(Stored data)

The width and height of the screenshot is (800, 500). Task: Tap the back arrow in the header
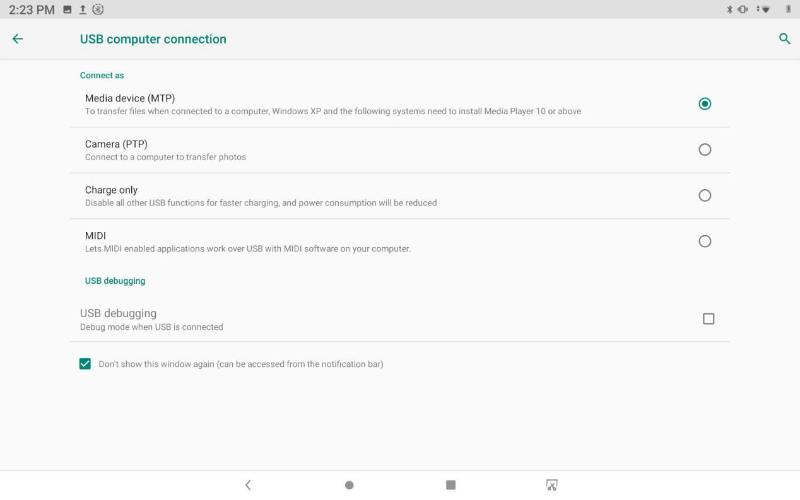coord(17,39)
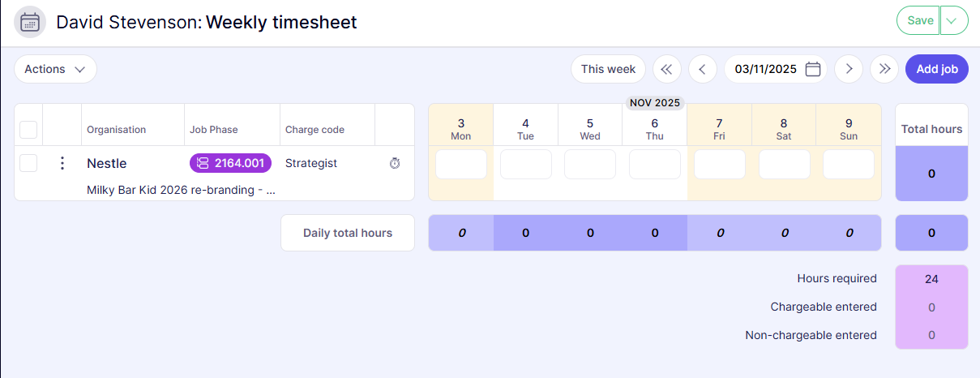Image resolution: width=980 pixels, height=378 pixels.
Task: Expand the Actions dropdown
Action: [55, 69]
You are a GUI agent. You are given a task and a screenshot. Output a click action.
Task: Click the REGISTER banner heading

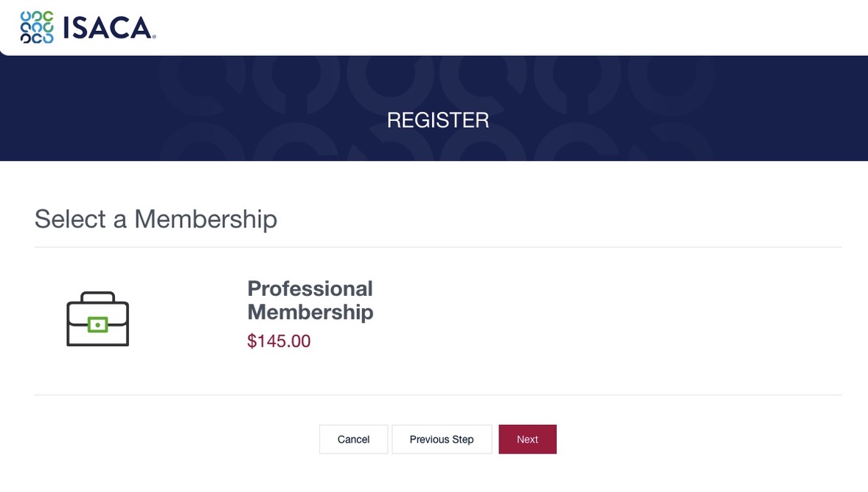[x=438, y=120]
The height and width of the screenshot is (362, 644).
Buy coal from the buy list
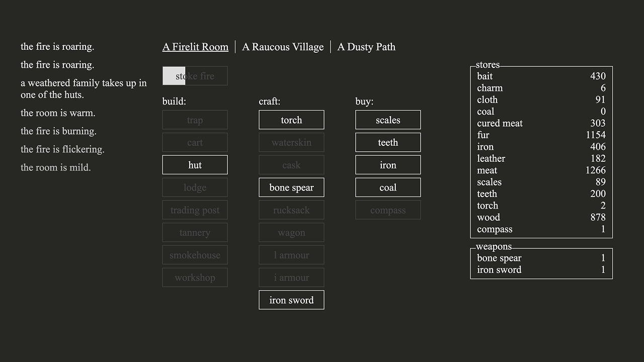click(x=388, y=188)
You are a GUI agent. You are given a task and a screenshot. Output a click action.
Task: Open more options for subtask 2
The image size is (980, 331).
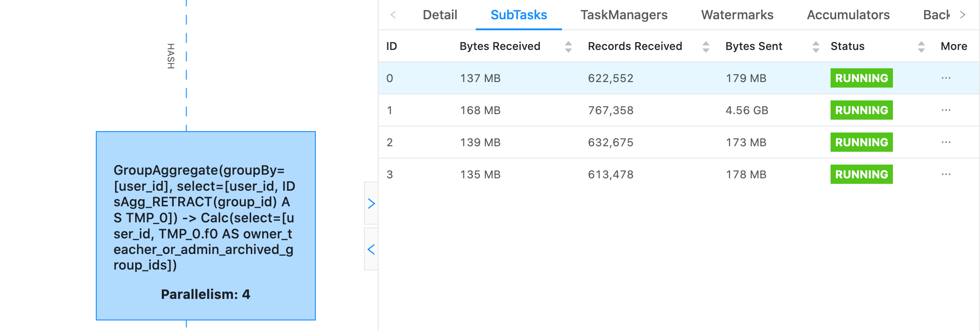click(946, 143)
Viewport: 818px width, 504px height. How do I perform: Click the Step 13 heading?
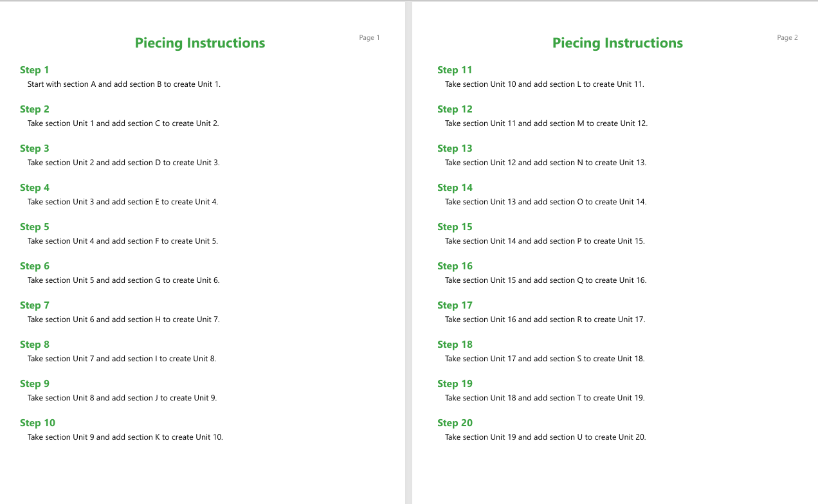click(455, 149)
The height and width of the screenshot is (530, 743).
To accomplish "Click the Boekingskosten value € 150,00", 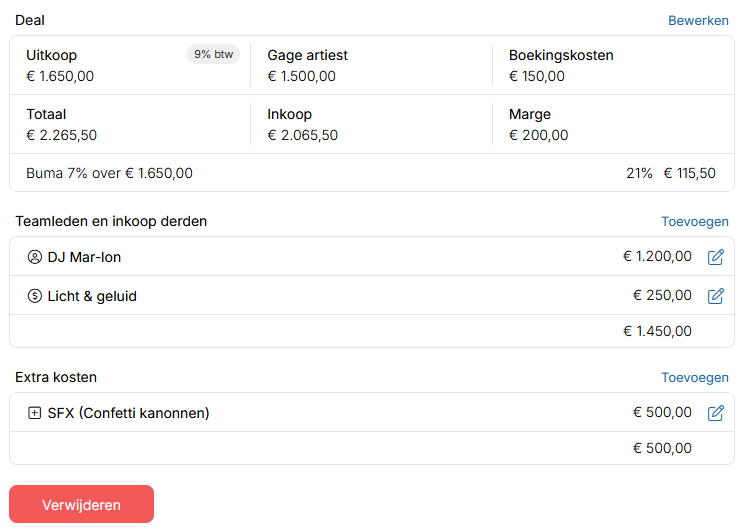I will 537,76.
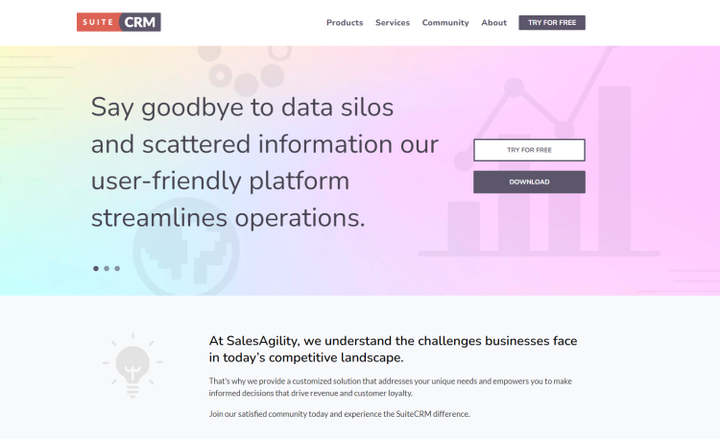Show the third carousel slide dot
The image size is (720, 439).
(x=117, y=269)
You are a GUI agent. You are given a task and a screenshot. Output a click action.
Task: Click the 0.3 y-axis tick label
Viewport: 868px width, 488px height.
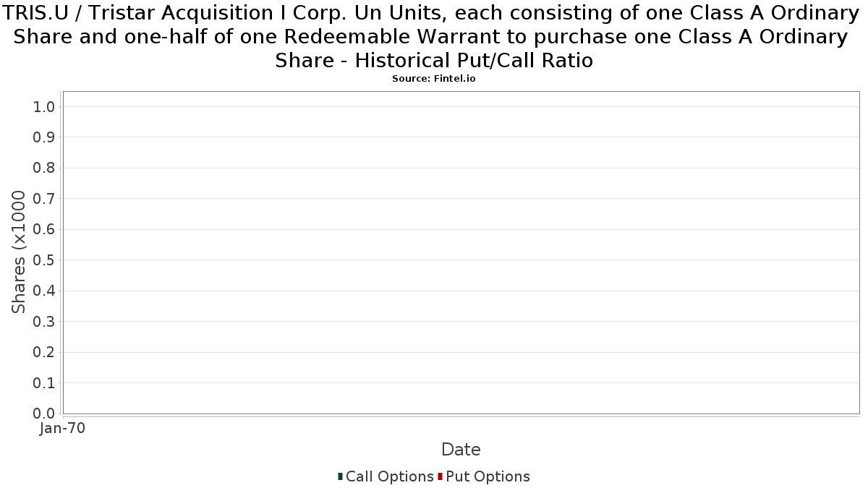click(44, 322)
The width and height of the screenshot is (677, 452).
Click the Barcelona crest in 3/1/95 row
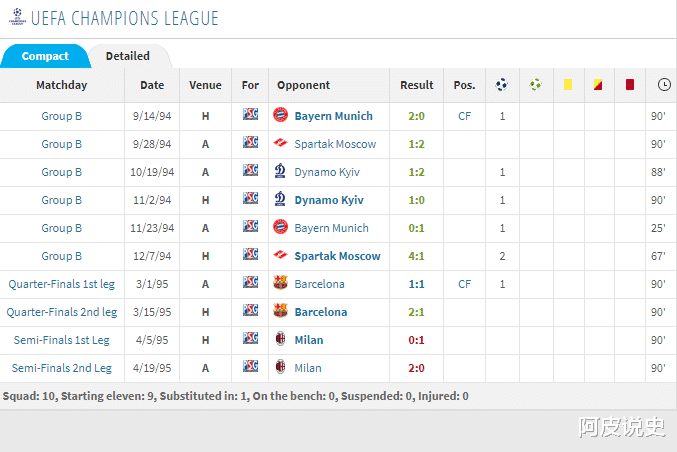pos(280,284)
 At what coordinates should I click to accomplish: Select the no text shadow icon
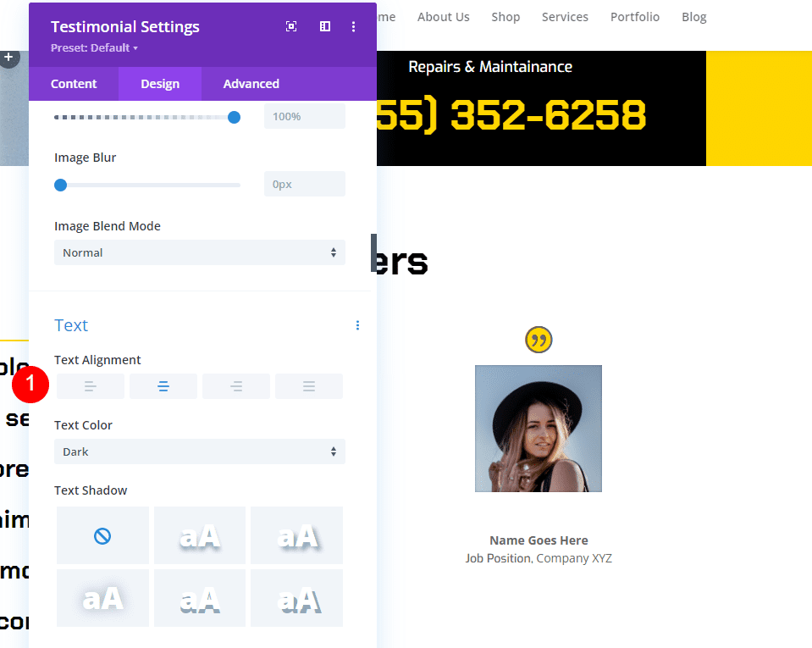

**Assignment:**
All lines from the one containing "Click the Barcelona crest in 3/1/95 row" through the end of the data are to be written out exactly, with nothing added; skip the pictures.

**Answer for the task:**
Click the Barcelona crest in 3/1/95 row
pos(280,284)
 At what coordinates should I click to accomplish: Select the no text shadow icon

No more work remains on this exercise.